(Saved data entries)
════════════════════
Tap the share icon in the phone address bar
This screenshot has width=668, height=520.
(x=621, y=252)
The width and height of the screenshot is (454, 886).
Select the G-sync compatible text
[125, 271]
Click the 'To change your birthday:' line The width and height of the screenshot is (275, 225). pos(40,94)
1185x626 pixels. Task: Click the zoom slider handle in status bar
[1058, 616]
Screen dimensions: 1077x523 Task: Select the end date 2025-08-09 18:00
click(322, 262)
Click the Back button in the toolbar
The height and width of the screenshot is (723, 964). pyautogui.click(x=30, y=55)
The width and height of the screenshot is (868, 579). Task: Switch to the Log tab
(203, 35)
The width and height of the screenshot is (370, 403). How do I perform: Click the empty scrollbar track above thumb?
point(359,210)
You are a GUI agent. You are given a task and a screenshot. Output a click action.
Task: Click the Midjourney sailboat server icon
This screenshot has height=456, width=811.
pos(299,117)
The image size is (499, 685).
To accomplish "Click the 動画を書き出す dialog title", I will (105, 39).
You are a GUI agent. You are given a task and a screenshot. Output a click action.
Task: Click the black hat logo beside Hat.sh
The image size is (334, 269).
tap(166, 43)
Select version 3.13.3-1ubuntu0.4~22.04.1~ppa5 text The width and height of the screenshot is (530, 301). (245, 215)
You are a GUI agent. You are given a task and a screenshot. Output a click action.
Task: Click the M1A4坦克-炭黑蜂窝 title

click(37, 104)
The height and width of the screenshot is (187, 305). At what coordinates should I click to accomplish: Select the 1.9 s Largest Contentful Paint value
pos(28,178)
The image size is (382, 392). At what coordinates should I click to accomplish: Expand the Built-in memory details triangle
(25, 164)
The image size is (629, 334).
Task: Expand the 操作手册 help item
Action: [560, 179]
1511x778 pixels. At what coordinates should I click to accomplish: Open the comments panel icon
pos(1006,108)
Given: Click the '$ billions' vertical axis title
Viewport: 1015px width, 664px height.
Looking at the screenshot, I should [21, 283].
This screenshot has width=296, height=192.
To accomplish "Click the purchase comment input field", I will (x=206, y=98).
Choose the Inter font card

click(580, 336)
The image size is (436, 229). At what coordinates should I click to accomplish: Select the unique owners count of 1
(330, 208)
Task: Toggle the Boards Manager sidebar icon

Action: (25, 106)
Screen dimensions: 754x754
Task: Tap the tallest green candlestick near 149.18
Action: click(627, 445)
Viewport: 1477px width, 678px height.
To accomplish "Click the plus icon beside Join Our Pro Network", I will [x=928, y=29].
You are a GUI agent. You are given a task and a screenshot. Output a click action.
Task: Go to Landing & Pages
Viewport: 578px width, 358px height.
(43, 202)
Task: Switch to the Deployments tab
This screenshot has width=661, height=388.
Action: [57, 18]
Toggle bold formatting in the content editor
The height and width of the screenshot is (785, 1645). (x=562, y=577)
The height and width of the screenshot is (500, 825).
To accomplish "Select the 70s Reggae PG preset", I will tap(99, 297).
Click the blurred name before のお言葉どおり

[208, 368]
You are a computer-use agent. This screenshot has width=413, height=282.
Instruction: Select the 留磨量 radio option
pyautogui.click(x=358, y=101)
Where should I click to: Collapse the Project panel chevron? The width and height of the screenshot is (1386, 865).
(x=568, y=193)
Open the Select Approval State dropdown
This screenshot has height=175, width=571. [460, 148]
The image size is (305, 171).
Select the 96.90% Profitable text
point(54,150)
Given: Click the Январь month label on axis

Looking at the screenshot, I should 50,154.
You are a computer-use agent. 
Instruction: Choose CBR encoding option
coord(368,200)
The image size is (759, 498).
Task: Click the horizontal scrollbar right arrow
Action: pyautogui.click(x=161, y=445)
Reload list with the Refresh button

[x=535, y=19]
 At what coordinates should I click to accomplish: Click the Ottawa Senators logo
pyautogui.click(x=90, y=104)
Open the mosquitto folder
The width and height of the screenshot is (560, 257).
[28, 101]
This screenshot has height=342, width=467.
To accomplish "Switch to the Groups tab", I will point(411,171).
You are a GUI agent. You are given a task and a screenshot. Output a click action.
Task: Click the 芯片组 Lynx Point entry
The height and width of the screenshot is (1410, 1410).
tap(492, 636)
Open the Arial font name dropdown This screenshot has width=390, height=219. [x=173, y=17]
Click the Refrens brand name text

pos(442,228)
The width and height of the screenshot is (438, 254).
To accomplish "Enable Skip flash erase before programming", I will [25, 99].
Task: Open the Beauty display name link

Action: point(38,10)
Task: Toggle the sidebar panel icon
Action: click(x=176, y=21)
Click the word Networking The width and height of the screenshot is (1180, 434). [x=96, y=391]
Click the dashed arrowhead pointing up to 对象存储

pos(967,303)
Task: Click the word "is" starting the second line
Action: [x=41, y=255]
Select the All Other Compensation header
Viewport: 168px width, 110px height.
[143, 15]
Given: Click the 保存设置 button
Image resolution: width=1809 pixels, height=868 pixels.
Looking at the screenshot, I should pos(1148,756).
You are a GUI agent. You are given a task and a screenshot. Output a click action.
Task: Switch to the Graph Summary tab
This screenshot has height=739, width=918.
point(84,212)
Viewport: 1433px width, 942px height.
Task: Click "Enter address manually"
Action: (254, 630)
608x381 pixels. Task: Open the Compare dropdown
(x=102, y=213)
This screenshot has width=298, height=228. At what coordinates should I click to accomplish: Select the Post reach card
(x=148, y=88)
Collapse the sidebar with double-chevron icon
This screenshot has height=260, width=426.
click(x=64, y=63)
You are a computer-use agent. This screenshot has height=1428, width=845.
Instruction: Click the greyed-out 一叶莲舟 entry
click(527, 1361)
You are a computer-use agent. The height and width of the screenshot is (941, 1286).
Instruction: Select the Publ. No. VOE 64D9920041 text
════════════════════
*What you are asked to do*
Each entry above should be retyped exactly, with nothing missed.

*Solution*
Tap the share icon in the phone address bar
This screenshot has width=668, height=520.
(x=621, y=252)
The width and height of the screenshot is (454, 886).
Select the G-sync compatible text
[125, 271]
Click the 'To change your birthday:' line The width and height of the screenshot is (275, 225). pos(40,94)
1185x626 pixels. Task: Click the zoom slider handle in status bar
[1058, 616]
Screen dimensions: 1077x523 Task: Select the end date 2025-08-09 18:00
click(322, 262)
Click the Back button in the toolbar
The height and width of the screenshot is (723, 964). pyautogui.click(x=30, y=55)
The width and height of the screenshot is (868, 579). Task: Switch to the Log tab
(203, 35)
The width and height of the screenshot is (370, 403). How do I perform: Click the empty scrollbar track above thumb?
point(359,210)
You are a GUI agent. You are given a task and a screenshot. Output a click action.
Task: Click the Midjourney sailboat server icon
This screenshot has height=456, width=811.
pos(299,117)
The image size is (499, 685).
To accomplish "Click the 動画を書き出す dialog title", I will (105, 39).
You are a GUI agent. You are given a task and a screenshot. Output a click action.
Task: Click the black hat logo beside Hat.sh
The image size is (334, 269).
tap(166, 43)
Select version 3.13.3-1ubuntu0.4~22.04.1~ppa5 text The width and height of the screenshot is (530, 301). (245, 215)
You are a GUI agent. You are given a task and a screenshot. Output a click action.
Task: Click the M1A4坦克-炭黑蜂窝 title

click(37, 104)
The height and width of the screenshot is (187, 305). At what coordinates should I click to accomplish: Select the 1.9 s Largest Contentful Paint value
pos(28,178)
The image size is (382, 392). At what coordinates should I click to accomplish: Expand the Built-in memory details triangle
(25, 164)
The image size is (629, 334).
Task: Expand the 操作手册 help item
Action: [560, 179]
1511x778 pixels. At what coordinates should I click to accomplish: Open the comments panel icon
pos(1006,108)
Given: Click the '$ billions' vertical axis title
Viewport: 1015px width, 664px height.
Looking at the screenshot, I should [21, 283].
This screenshot has width=296, height=192.
To accomplish "Click the purchase comment input field", I will (x=206, y=98).
Choose the Inter font card

click(580, 336)
The image size is (436, 229). At what coordinates should I click to accomplish: Select the unique owners count of 1
(330, 208)
Task: Toggle the Boards Manager sidebar icon

Action: (25, 106)
Screen dimensions: 754x754
Task: Tap the tallest green candlestick near 149.18
Action: click(627, 445)
Viewport: 1477px width, 678px height.
To accomplish "Click the plus icon beside Join Our Pro Network", I will [x=928, y=29].
You are a GUI agent. You are given a task and a screenshot. Output a click action.
Task: Go to Landing & Pages
Viewport: 578px width, 358px height.
(43, 202)
Task: Switch to the Deployments tab
This screenshot has width=661, height=388.
Action: [57, 18]
Toggle bold formatting in the content editor
The height and width of the screenshot is (785, 1645). (x=562, y=577)
The height and width of the screenshot is (500, 825).
To accomplish "Select the 70s Reggae PG preset", I will tap(99, 297).
Click the blurred name before のお言葉どおり

[208, 368]
You are a computer-use agent. This screenshot has width=413, height=282.
Instruction: Select the 留磨量 radio option
pyautogui.click(x=358, y=101)
Where should I click to: Collapse the Project panel chevron? The width and height of the screenshot is (1386, 865).
(x=568, y=193)
Open the Select Approval State dropdown
This screenshot has height=175, width=571. [460, 148]
The image size is (305, 171).
Select the 96.90% Profitable text
point(54,150)
Given: Click the Январь month label on axis

Looking at the screenshot, I should 50,154.
You are a computer-use agent. 
Instruction: Choose CBR encoding option
coord(368,200)
The image size is (759, 498).
Task: Click the horizontal scrollbar right arrow
Action: pyautogui.click(x=161, y=445)
Reload list with the Refresh button

[x=535, y=19]
 At what coordinates should I click to accomplish: Click the Ottawa Senators logo
pyautogui.click(x=90, y=104)
Open the mosquitto folder
The width and height of the screenshot is (560, 257).
[28, 101]
This screenshot has height=342, width=467.
To accomplish "Switch to the Groups tab", I will point(411,171).
You are a GUI agent. You are given a task and a screenshot. Output a click action.
Task: Click the 芯片组 Lynx Point entry
The height and width of the screenshot is (1410, 1410).
tap(492, 636)
Open the Arial font name dropdown This screenshot has width=390, height=219. [x=173, y=17]
Click the Refrens brand name text

pos(442,228)
The width and height of the screenshot is (438, 254).
To accomplish "Enable Skip flash erase before programming", I will [25, 99].
Task: Open the Beauty display name link

Action: point(38,10)
Task: Toggle the sidebar panel icon
Action: click(x=176, y=21)
Click the word Networking The width and height of the screenshot is (1180, 434). [x=96, y=391]
Click the dashed arrowhead pointing up to 对象存储

pos(967,303)
Task: Click the word "is" starting the second line
Action: [x=41, y=255]
Select the All Other Compensation header
Viewport: 168px width, 110px height.
[143, 15]
Given: Click the 保存设置 button
Image resolution: width=1809 pixels, height=868 pixels.
Looking at the screenshot, I should pos(1148,756).
You are a GUI agent. You are given a task and a screenshot. Output a click action.
Task: Switch to the Graph Summary tab
This screenshot has height=739, width=918.
point(84,212)
Viewport: 1433px width, 942px height.
Task: Click "Enter address manually"
Action: (254, 630)
608x381 pixels. Task: Open the Compare dropdown
(x=102, y=213)
This screenshot has width=298, height=228. At what coordinates should I click to accomplish: Select the Post reach card
(x=148, y=88)
Collapse the sidebar with double-chevron icon
This screenshot has height=260, width=426.
click(x=64, y=63)
You are a computer-use agent. This screenshot has height=1428, width=845.
Instruction: Click the greyed-out 一叶莲舟 entry
click(527, 1361)
You are a computer-use agent. The height and width of the screenshot is (941, 1286).
Instruction: Select the Publ. No. VOE 64D9920041 text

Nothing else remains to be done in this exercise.